NETTLETON, Miss. (AP) — Nettleton-based furniture manufacturer PeopLoungers, which filed for Chapter 11 bankruptcy protection in May, has fought off an asset sale sought by some creditors.
Craig Geno, an attorney representing PeopLoungers, said Friday that an auction for the company's assets ''is on hold, at least temporarily ... we'll see how we do and see where we are.''
At a recent bankruptcy court hearing in Aberdeen. the Bank of New Albany, which has a lien on PeopLoungers' land, equipment and building in Nettleton, argued for the asset sale. PeopLoungers' legal team and others said it would be in the best interest of all to keep the company operating.
In addition, Capital Business Credit has infused several million dollars into the company to keep it running and said it opposed an asset sale.

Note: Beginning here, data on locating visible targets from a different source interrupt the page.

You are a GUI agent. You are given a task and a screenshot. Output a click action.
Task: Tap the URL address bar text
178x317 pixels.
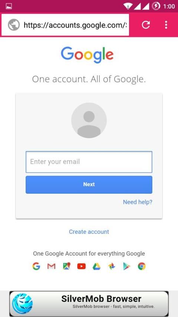click(75, 25)
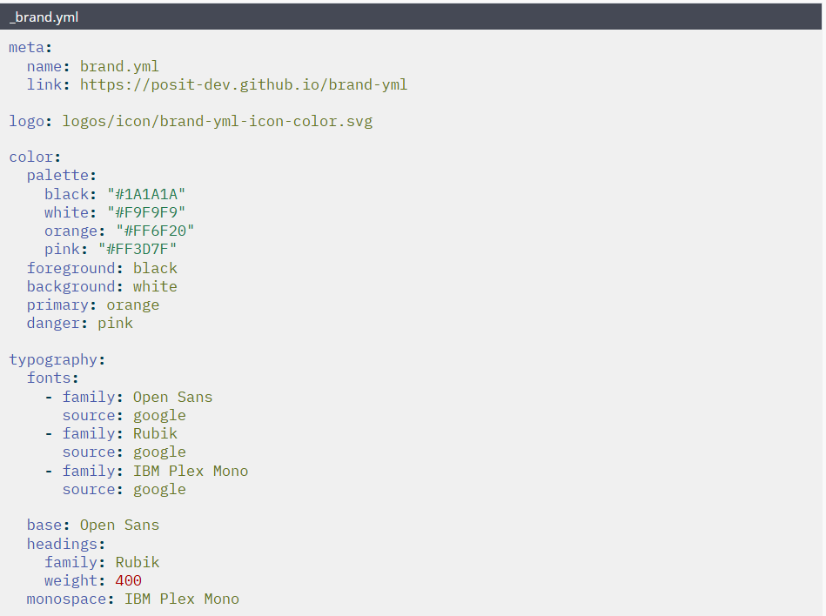Click the _brand.yml file name header
826x616 pixels.
coord(44,17)
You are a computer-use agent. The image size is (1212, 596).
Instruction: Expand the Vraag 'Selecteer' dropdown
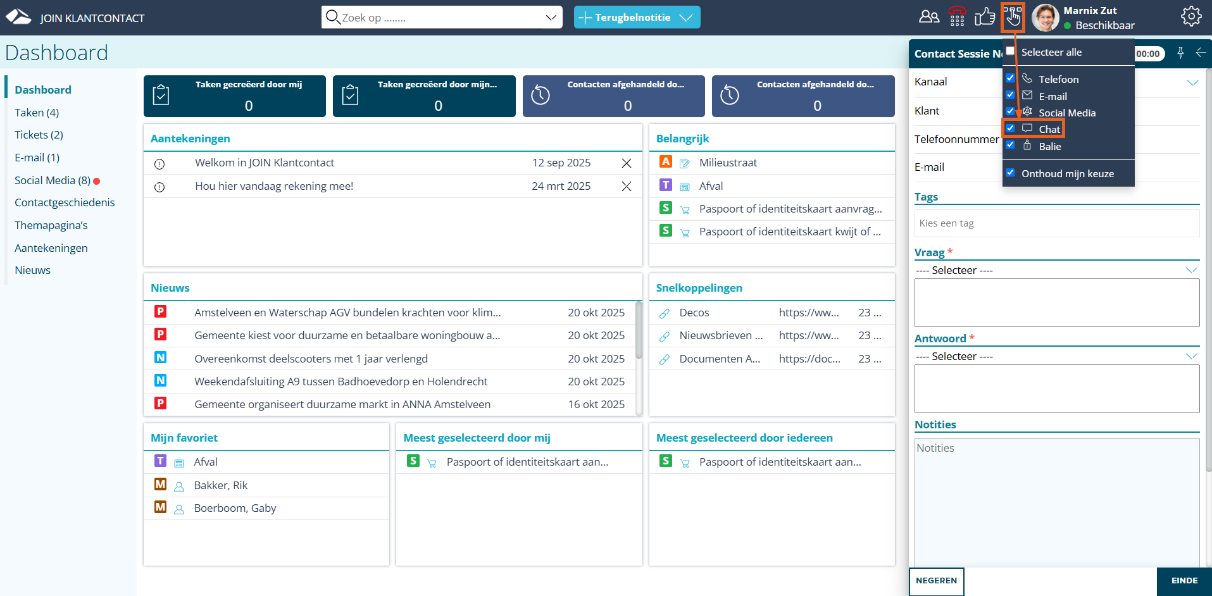coord(1190,270)
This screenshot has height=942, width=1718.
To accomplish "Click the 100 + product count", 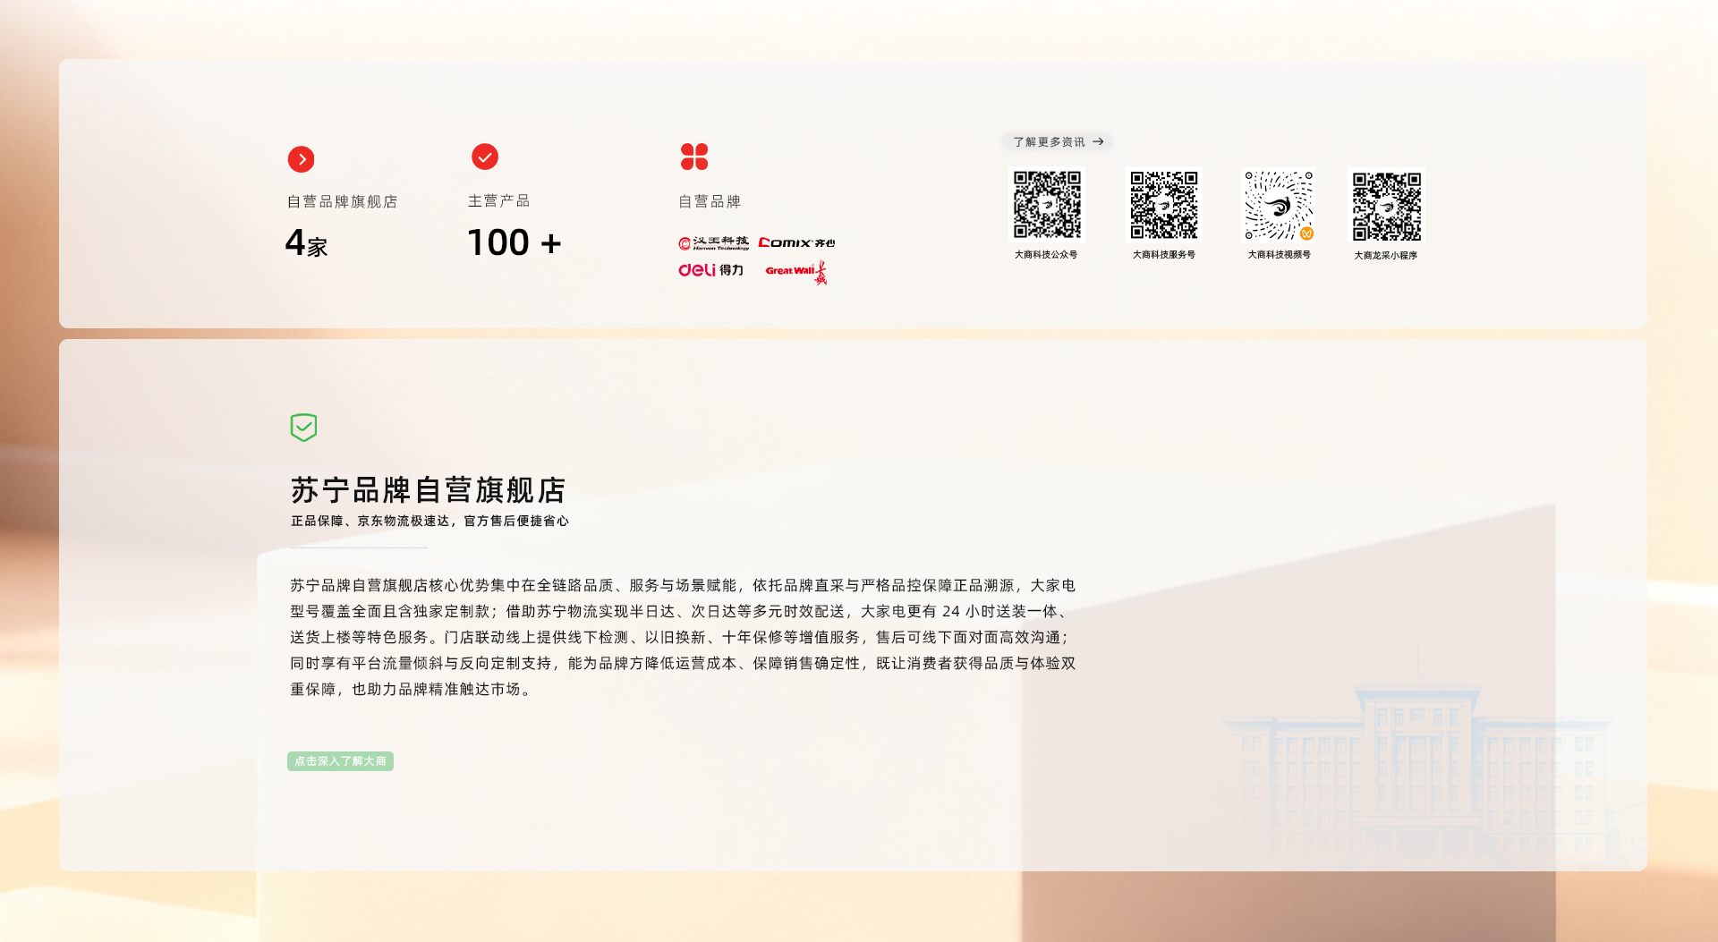I will (x=514, y=243).
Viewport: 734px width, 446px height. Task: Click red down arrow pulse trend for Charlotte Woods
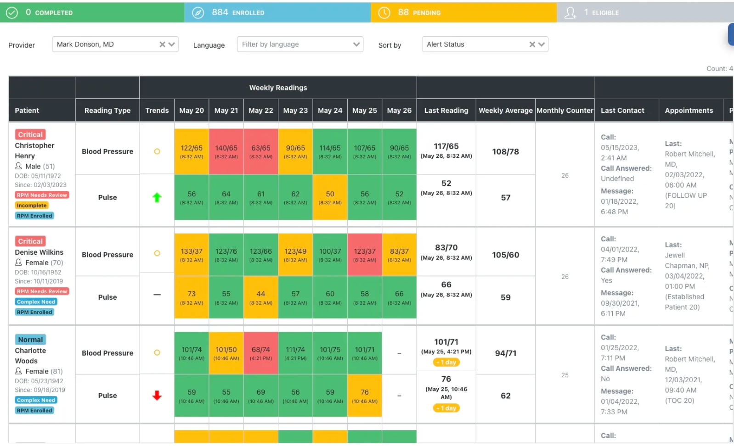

''The lender has agreed to support us during this time frame, and we'd like to see how we do on our own without worrying about pressure to sell,'' Geno said. ''Now, if a really good offer comes through, we'll certainly consider it, but we want to continue to operate. And we've got a chief restructuring officer who has a lot of experience.''
Chapter 11, the most common form of bankruptcy, frees a company from the threat of creditors' lawsuits while it organizes its finances. Debtor's reorganization plan must be accepted by a majority of its creditors. Unless the court rules otherwise, the debtor remains in control of the business and its assets.
PeopLoungers has about 425 employees at its Nettleton facility. It also maintains showrooms at the Tupelo Furniture Market and in High Point, N.C.
Motion furniture include items such as recliners, sleepers and items that recline, swivel, and massage.
In its bankruptcy filing, PeopLoungers said it owed its 20 largest unsecured creditors nearly $5.7 million. Sales had dropped from about $94 million in 2003 to about $50 million, according to company officials.